***** Text section *****

# Windows 7 hard drive storage meter



## freaksavior (Mar 25, 2010)

How do i turn it off? its really annoying seeing that its almost full. 

here is what i mean


----------



## 95Viper (Mar 25, 2010)

Lazy way: Get this: Ultimate Windows Tweaker for Windows 7 and look under tab Additional Tweaks and check the box for Disable Low Disk Space Warnings and save.

Geek Way:Disable Low Disk Space Notification Alert In Windows 7 / Vista



Edit: I just realized; you wish to turn off the red/green bar, sheez.  I'll have to dig out the resource kit.  Ain't never had that one pop up in all my reading and playing.  Hopefully someone can answer it easily.  Gotta be in the registry somewhere,  probably in or around this key:  HKEY_CURRENT_USER\SOFTWARE\Microsoft\Windows\CurrentVersion\Policies\Explorer.   Hmmmm.  Good one.


----------



## freaksavior (Mar 25, 2010)

yeah, I find it annoying. 

I looked around but didn't find what i wanted.


----------



## 95Viper (Mar 26, 2010)

OK, let's apply a little logic here; if, you can make xp icons into vista/Windows 7 style, why not be able to go the other way.

Some study info, so far.

Google search.

Winbubble will change icons, it still left the stat bar.

How to Change a Library Icon in Windows 7 and this the software (IconViewer) they show to  mod the dll.

Here is some software that changes xp icons to vista/windows 7 style.  I know it is the reverse, but it might give some insight into the process.  I need to figure out where the reg entres are.

And, some background:
Vista Drive Icon – Turn XP drive icon into Vista style!
Transform Windows XP into Windows 7 without using Customization Pack
IconPhile: A Freeware to Change System Icons Easily & Quickly
Vista Drive Icon, changes the drive icons shown in Windows "My Computer", to a nearly Vista drive icon, showing the drive's free space with a smooth colored horizontal bar. At sourceforge Vista Drive Icon by artarmin.

It is a start; we will figure it out or someone has the answer.


----------



## W1zzard (Mar 26, 2010)

freaksavior said:


> How do i turn it off? its really annoying seeing that its almost full.



you could delete some files


----------



## freaksavior (Mar 26, 2010)

unfortunately not w1zz, this has all my movies on it.

i tried changing the icon, that didn't work.


----------



## freaksavior (Mar 26, 2010)

Got it. it was pretty easy. i feel dumb now. http://www.askvg.com/how-to-get-drive-capacity-bar-aka-hdd-meter-back-in-windows-vista-explorer/


----------



## 95Viper (Mar 26, 2010)

Thanks, good find.
I may return to sanity now.

You gotta stop coming up with this Twilight Zone type problems and questions.  And do something normal; like, how do I turn on my computer.

edit:Gone...


----------



## freaksavior (Mar 26, 2010)

haha, Im way past that.


----------

***** Supplied information *****

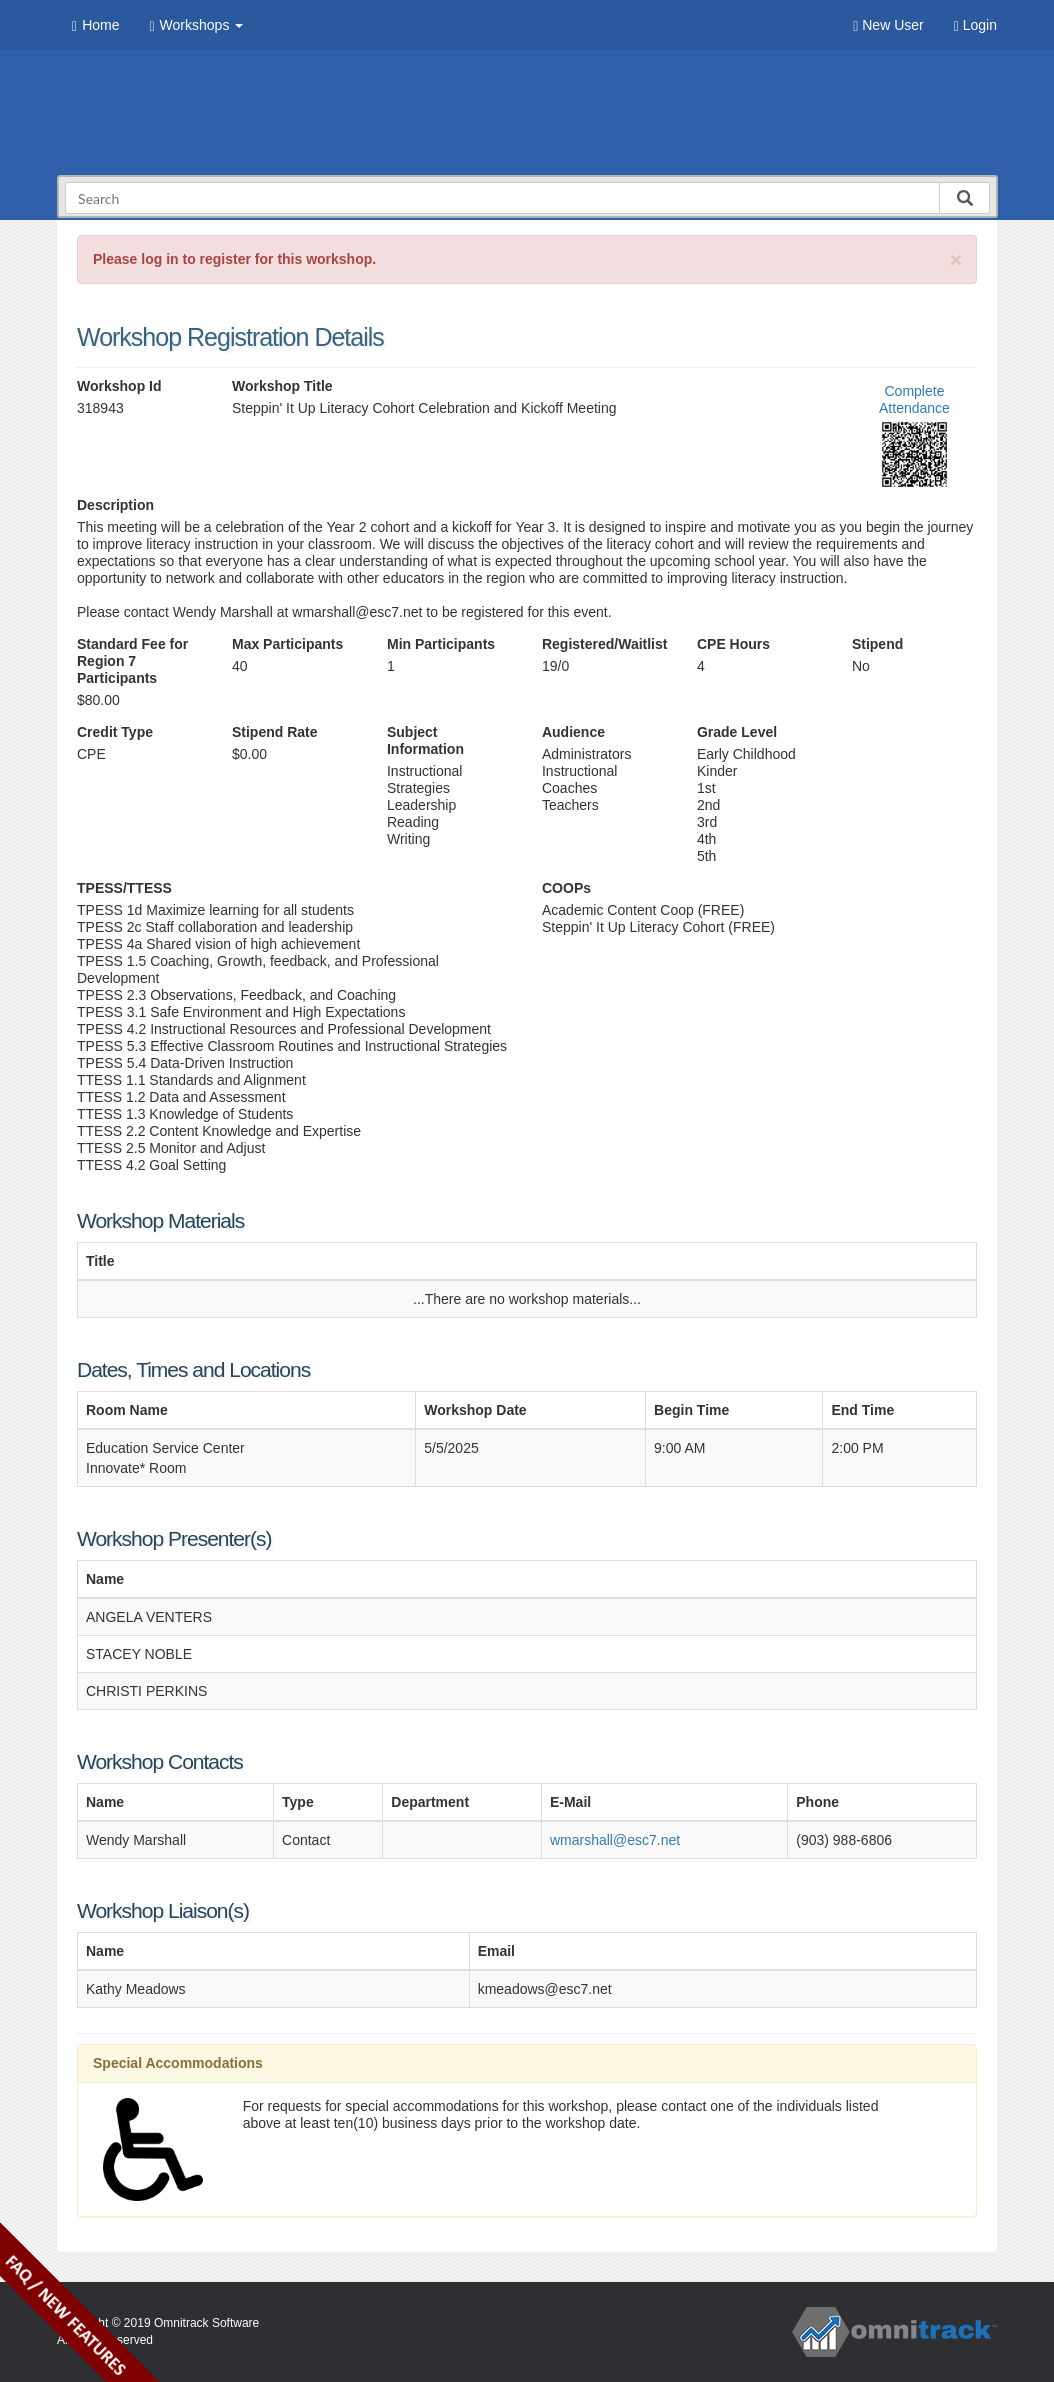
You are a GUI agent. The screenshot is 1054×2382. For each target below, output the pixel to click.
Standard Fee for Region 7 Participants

*****

**What you need to do**
In the forum thread on the Windows 7 hard drive storage meter, which tab of Ultimate Windows Tweaker holds the box for disabling low disk space warnings?

**Result of the exercise**
The Additional Tweaks tab.